ICSM BUSINESS NEWS: Finally, after four and a half years since its collapse owing billions, former Carillion directors are fined

ICSM BUSINESS NEWS: Finally, after four and a half years since its collapse owing billions, former Carillion directors are fined

It was the corporate collapse that shocked the nation and rocked confidence in the construction industry. When Carillion went down after months of speculation that the mega organisation was in trouble in 2018 the company left debts of more than three billion pounds. Scores of contractors and small businesses were forced to close or shut up shop when they were left without payment – often on credit terms that meant they did not get paid for 120 days.

Now the Financial Conduct Authority (FCA) have imposed massive fines on three of Carillion’s directors censoring them for their part in the scandal. The former chief executive Richard Howson £397,800 and ex-finance directors Richard Adam and Zafar Khan received penalties of £318,000 and £154,400 respectively. 

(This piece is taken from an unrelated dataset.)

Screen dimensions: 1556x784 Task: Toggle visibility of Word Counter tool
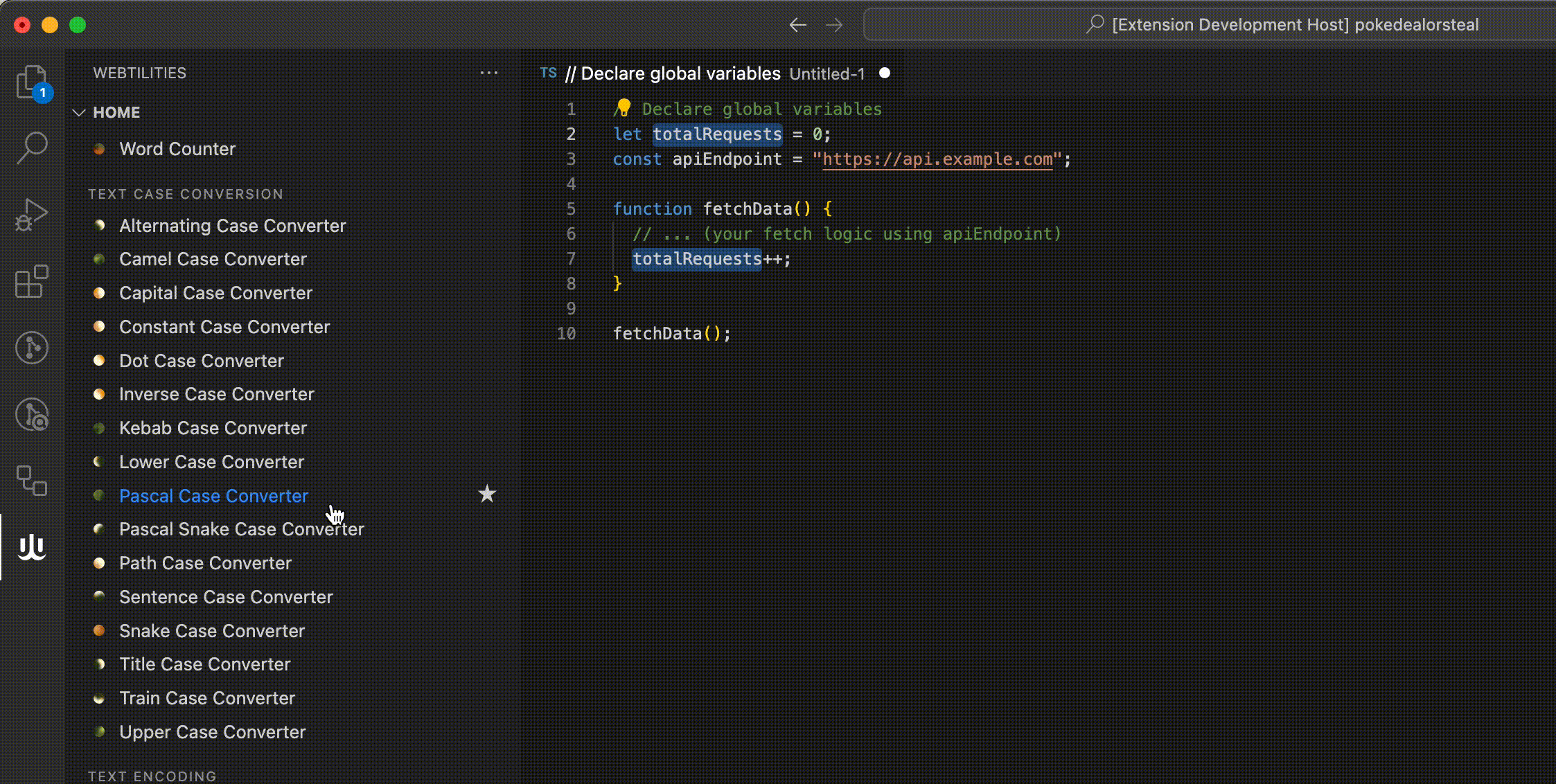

The FCA said: “The FCA also considers that Mr Howson, Mr Adam and Mr Khan acted recklessly and were knowingly concerned in Carillion’s contraventions. In the FCA’s view, Mr Howson, Mr Adam and Mr Khan were each aware of the deteriorating expected financial performance within Carillion’s UK construction business and the increasing financial risks associated with it. They failed to ensure that those Carillion announcements for which they were responsible accurately and fully reflected these matters. Despite their awareness of these deteriorations and increasing risks, they also failed to make the Board and the Audit Committee aware of them, resulting in a lack of proper oversight.”

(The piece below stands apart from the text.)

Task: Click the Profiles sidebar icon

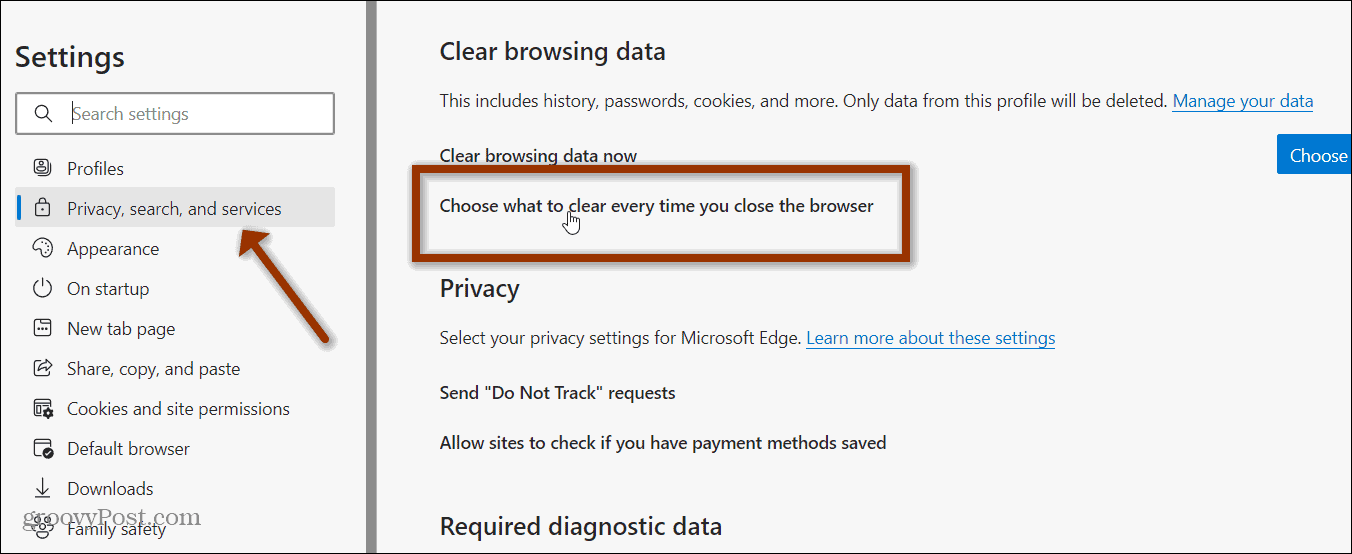Action: (x=42, y=168)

Before the collapse Carillion splashed out millions in consultancy fees, salaries and dividends despite widespread questions being asked about their financial stability. ICSM was aware of concerns amongst contractors and suppliers that payment of invoices were often late.

Mark Steward, Executive Director of Enforcement and Market Oversight, said:

'Carillion failed to take reasonable steps to establish and maintain adequate procedures, systems and controls to enable it to comply with its obligations under the Listing Rules. As a result its true financial position remained hidden over many months and the effects of its collapse were aggravated, causing substantial harm to shareholders and creditors. This is market abuse, and as damaging to market integrity as insider dealing and manipulation, though not often described in this way.

Accountant KPMG and four auditors were also fined over the collapse further underlining the disaster for all those concerned including 3,000 staff who lost their jobs and the many half-finished contracts such as hospitals and hotels left unfinished.